En la región de la Tierra Caliente en la facultad de Medicina Veterinaria y Zootecnia, en Altamirano entregó equipo electrónico, microscopio y material de laboratorio para las prácticas.

Hizo lo propio con la entrega de 18 plazas de tiempo completo del Programa para el Desarrollo Profesional Docente (PRODEP), en el puerto de Acapulco, especialmente a académicos en la investigación.

Ahora bien, apreciando lo que para algunos puede ser malo del rector, como los que dicen que es bueno lo que ha hecho hasta ahorita, la conclusión sería que se tiene un rector que trabaja, aporta, pero quizás no les guste su estilo personal de trabajar, aunque ha dado dignidad a la Universidad, como una nueva identidad a las nuevas generaciones.

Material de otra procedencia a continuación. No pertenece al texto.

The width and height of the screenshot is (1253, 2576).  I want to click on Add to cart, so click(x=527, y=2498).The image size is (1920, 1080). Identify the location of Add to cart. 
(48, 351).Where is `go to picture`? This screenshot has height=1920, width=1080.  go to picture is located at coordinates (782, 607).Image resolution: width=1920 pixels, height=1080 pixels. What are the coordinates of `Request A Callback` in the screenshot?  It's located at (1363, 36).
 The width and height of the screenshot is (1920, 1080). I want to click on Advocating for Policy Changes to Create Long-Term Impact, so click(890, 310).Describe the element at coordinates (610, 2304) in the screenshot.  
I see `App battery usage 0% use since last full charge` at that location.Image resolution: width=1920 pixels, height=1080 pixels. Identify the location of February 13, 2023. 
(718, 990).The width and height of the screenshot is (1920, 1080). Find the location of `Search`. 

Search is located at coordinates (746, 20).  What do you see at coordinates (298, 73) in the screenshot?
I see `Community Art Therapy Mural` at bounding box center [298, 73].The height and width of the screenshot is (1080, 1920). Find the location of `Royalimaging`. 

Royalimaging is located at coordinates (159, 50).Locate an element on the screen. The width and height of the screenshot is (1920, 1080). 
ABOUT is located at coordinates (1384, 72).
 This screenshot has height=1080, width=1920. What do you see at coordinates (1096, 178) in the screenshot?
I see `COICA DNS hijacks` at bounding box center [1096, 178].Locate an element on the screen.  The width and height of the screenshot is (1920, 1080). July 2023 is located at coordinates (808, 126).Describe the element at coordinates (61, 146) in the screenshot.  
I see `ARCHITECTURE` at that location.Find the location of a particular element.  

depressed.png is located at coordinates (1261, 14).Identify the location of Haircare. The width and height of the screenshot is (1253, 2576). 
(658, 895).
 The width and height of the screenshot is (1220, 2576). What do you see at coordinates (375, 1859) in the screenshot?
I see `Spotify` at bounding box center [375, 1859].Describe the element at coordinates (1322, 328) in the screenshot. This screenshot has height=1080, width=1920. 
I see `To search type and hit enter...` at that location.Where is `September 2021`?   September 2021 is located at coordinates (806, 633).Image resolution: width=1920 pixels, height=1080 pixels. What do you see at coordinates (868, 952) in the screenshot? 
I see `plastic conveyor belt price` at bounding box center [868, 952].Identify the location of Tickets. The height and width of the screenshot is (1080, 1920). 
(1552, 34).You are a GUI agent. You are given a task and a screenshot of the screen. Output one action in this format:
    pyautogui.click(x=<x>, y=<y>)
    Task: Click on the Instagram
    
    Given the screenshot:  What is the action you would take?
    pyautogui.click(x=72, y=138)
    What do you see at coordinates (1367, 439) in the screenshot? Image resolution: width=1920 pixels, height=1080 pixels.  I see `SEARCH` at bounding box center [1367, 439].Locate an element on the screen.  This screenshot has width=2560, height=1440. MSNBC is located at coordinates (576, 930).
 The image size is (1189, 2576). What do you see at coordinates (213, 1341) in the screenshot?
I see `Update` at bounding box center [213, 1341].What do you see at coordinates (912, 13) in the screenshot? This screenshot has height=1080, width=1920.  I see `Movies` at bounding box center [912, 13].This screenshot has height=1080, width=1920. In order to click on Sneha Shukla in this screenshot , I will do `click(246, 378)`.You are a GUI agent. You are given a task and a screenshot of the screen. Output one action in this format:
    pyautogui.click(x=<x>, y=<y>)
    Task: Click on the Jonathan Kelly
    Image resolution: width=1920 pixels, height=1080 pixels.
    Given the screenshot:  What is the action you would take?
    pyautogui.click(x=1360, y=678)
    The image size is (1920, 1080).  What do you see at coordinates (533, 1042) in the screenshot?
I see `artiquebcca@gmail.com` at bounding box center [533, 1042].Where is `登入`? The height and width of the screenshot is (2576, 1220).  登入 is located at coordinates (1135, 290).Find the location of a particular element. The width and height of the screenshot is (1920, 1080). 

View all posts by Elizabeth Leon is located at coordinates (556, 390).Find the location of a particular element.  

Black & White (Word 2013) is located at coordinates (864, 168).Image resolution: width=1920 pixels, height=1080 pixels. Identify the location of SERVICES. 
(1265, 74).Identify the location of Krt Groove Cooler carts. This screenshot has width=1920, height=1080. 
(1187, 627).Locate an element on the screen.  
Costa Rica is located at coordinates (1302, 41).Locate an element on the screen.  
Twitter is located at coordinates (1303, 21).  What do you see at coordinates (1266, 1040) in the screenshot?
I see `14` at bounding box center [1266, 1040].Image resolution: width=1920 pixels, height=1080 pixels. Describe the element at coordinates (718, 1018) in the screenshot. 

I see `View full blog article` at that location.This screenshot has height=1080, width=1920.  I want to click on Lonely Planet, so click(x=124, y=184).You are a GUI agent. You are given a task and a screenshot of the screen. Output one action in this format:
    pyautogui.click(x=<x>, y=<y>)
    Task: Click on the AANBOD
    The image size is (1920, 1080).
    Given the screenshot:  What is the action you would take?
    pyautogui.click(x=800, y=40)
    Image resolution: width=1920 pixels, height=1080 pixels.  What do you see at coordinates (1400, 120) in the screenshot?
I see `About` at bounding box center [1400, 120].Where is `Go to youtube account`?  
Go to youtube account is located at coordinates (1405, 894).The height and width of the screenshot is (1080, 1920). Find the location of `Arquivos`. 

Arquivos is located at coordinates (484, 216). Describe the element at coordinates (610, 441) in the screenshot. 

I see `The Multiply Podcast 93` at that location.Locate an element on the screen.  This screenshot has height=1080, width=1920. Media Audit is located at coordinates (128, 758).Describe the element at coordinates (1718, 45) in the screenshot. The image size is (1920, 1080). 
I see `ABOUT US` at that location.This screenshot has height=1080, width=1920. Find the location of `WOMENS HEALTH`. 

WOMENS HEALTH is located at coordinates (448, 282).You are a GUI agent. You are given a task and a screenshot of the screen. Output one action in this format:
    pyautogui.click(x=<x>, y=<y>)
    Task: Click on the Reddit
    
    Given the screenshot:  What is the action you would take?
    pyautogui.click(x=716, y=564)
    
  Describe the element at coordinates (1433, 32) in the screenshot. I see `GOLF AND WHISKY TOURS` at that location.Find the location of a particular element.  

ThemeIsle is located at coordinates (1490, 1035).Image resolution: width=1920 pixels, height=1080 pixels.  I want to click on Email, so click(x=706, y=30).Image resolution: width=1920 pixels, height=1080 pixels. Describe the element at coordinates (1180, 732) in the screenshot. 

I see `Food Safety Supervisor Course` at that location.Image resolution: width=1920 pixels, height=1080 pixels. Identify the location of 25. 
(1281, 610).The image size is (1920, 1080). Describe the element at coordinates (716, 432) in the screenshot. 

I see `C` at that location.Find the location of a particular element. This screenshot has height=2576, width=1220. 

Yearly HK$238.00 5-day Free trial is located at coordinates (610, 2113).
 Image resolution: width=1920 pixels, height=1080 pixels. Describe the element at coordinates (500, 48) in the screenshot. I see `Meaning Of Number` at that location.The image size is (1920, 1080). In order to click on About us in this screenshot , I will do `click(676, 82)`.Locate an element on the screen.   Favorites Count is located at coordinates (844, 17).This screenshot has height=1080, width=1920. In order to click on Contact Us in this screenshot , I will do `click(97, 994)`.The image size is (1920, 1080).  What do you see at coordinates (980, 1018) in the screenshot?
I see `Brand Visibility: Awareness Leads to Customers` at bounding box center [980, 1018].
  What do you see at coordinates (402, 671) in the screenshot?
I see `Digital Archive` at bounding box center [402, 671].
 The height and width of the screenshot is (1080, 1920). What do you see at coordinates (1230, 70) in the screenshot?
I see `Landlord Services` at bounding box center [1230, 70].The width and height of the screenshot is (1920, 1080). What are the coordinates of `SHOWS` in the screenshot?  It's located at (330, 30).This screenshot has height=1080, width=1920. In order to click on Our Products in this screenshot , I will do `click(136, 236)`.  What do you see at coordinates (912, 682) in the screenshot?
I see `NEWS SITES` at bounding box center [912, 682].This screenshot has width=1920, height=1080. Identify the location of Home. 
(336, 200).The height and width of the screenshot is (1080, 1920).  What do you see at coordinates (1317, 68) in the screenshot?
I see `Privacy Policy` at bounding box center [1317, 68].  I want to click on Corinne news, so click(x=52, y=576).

Donde ya no dicen ¡Mamá, aunque sea me quedó en la UAGro, si ya no tengo opción! Ahora dicen quiero quedarme a estudiar en la UAGro, ya tiene sus edificios pintados, sus salones ya están cerrados, con puertas, está embardada la escuela, sus laboratorios y auditorios cuentan con aire acondicionados, quizás no todos, pero si un número considerable.